▶ [SHORT EXERCISE] Pull out every line of the material below that contains the word "chart", and copy each one. Case counts, so match the word only with that exact capitalization.

▶ [DATA TO USE]

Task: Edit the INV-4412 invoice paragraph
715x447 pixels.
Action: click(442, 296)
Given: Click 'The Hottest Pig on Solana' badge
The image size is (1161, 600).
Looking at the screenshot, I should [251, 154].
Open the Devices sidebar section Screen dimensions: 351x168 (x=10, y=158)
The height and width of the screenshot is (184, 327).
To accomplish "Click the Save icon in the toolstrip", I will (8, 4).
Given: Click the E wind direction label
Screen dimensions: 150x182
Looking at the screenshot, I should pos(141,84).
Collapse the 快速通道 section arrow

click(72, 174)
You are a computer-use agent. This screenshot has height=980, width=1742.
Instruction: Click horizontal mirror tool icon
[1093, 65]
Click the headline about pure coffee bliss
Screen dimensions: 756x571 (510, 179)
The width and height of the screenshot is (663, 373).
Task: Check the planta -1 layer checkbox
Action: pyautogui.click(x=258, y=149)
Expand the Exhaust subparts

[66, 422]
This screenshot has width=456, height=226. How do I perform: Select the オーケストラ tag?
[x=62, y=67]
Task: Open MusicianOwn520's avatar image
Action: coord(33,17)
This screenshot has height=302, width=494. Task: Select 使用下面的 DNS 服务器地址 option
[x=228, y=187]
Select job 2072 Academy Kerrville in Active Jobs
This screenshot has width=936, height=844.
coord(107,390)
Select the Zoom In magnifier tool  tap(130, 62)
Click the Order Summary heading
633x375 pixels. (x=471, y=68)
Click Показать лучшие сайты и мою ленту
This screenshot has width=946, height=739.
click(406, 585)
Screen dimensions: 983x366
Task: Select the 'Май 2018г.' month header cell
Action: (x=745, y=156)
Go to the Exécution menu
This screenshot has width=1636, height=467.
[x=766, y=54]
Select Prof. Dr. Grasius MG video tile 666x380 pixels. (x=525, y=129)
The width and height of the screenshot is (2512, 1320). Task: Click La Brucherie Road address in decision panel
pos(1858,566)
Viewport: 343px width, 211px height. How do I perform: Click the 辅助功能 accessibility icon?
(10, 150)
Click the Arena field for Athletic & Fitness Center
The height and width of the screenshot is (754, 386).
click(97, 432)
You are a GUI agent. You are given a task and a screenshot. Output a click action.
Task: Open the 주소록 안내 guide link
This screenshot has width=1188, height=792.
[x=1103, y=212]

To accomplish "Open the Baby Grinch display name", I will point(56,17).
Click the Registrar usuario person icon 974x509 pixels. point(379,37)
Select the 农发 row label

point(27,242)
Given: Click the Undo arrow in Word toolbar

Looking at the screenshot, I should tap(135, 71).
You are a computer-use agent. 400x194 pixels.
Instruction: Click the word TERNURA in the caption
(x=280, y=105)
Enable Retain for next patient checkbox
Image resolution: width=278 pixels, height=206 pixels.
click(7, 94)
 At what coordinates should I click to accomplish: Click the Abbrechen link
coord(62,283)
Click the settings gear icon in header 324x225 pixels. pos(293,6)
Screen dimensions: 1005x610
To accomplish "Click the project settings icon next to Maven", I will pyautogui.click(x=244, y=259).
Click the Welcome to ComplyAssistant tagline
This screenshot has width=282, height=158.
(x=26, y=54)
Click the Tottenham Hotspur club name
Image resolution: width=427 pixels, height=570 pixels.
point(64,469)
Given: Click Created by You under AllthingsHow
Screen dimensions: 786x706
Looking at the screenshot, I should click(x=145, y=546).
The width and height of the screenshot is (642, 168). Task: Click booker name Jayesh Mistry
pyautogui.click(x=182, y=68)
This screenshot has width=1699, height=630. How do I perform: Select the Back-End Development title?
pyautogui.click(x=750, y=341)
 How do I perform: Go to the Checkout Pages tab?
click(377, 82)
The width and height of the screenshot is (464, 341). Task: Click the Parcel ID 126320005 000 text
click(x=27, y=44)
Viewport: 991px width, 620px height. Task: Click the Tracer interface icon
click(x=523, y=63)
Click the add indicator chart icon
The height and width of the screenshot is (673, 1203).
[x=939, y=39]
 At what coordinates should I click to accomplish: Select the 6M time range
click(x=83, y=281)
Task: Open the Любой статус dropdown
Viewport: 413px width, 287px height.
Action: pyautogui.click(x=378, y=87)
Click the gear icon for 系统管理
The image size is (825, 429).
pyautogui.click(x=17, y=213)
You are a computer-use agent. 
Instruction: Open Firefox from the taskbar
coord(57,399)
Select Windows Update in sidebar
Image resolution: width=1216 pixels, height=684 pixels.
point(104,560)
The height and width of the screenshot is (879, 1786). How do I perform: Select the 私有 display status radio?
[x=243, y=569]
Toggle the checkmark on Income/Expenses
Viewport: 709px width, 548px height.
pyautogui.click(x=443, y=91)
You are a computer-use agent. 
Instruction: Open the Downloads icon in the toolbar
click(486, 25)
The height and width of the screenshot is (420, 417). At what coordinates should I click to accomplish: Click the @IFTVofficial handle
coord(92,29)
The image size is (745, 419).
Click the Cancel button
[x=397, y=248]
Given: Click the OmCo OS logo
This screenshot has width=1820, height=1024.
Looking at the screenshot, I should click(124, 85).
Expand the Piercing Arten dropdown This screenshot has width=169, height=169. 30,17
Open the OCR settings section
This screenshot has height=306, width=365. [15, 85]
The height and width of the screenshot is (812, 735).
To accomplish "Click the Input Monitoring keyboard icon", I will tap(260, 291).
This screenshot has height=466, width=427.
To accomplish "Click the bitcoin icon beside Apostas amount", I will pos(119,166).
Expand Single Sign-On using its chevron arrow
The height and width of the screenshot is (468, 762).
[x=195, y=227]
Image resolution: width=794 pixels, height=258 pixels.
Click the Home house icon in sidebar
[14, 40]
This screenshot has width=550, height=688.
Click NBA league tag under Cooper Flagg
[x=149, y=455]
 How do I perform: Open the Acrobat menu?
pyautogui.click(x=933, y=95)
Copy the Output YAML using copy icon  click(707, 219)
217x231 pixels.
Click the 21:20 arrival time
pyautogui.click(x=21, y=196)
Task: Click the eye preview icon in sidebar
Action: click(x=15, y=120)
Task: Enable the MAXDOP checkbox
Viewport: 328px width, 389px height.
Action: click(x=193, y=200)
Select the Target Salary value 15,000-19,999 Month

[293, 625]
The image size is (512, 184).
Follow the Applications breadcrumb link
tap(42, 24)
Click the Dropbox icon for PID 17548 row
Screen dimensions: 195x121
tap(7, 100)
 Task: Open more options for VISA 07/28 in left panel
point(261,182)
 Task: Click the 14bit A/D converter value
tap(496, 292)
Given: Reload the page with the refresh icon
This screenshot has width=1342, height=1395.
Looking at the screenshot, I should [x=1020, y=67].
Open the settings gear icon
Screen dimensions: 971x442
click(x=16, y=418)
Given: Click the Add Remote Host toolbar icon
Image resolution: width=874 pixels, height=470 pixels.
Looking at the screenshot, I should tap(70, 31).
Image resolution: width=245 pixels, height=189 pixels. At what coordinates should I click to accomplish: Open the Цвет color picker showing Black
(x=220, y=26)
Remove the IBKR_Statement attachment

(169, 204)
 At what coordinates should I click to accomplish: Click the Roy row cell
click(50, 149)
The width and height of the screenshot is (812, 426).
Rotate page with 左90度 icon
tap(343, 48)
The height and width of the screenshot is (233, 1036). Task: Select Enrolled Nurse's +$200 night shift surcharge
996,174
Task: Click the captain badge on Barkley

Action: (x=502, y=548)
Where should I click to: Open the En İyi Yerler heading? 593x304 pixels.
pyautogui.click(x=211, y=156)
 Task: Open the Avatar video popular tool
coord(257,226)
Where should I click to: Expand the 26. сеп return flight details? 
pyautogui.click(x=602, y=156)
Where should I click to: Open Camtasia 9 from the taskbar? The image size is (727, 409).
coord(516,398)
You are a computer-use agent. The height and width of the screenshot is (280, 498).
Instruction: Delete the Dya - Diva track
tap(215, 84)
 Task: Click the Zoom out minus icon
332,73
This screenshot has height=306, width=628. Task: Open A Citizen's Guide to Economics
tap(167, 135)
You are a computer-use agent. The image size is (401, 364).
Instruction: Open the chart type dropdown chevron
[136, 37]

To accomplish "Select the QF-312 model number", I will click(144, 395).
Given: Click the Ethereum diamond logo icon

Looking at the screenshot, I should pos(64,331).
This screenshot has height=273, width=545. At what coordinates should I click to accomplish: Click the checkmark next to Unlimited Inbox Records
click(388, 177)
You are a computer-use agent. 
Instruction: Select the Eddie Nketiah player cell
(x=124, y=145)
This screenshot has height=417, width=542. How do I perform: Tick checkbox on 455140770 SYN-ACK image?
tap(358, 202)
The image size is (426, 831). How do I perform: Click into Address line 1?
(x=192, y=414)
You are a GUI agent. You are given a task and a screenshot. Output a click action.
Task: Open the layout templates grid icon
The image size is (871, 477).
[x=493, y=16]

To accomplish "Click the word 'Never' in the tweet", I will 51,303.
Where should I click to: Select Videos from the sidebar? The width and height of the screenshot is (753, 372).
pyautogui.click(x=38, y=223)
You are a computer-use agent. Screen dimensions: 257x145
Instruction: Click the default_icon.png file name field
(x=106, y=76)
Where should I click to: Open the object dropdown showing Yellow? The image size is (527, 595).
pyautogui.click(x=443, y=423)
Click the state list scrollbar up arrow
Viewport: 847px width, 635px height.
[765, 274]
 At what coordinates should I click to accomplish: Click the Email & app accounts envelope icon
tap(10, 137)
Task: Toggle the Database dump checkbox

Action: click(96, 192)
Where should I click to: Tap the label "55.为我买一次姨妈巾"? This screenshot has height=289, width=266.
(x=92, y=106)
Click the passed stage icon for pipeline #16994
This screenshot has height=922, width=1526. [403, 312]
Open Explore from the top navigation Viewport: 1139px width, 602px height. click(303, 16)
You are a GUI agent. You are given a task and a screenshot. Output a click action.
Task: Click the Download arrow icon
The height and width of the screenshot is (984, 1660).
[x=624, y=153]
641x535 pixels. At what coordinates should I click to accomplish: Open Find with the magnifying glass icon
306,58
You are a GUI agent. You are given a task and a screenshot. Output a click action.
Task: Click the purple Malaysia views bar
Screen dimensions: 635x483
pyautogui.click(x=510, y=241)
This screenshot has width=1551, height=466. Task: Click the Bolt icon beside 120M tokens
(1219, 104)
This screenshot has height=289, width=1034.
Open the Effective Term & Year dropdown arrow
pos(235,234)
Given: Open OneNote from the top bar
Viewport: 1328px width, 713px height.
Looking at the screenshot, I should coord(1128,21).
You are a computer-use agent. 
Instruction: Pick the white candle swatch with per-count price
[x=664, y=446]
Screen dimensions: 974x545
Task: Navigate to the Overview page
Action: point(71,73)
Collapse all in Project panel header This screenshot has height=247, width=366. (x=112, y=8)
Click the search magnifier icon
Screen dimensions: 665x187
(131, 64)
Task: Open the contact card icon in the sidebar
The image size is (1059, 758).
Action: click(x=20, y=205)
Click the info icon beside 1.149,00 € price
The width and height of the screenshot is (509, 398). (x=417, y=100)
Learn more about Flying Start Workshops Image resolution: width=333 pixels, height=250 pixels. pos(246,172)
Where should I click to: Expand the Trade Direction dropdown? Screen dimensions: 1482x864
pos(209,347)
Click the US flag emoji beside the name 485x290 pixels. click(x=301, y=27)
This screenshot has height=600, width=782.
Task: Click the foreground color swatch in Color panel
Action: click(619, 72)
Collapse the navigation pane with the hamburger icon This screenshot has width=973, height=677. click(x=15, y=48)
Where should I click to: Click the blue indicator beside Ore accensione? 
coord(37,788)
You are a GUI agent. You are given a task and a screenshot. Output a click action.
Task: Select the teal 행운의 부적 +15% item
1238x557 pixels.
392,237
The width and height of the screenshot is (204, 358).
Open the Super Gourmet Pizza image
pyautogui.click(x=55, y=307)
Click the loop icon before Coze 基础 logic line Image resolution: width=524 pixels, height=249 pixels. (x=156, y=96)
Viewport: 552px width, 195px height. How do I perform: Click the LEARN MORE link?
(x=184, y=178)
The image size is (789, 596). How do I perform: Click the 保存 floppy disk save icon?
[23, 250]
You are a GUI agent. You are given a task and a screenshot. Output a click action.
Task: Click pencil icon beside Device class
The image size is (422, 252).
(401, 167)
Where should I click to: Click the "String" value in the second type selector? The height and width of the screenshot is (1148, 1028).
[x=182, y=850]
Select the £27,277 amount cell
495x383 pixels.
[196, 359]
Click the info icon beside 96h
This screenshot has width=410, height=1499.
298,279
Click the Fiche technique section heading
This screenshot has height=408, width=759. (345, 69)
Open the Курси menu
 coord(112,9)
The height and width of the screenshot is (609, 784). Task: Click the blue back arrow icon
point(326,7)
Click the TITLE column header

▶ [THE REPLY]
Click the add indicator chart icon
Instruction: Open the chart type dropdown chevron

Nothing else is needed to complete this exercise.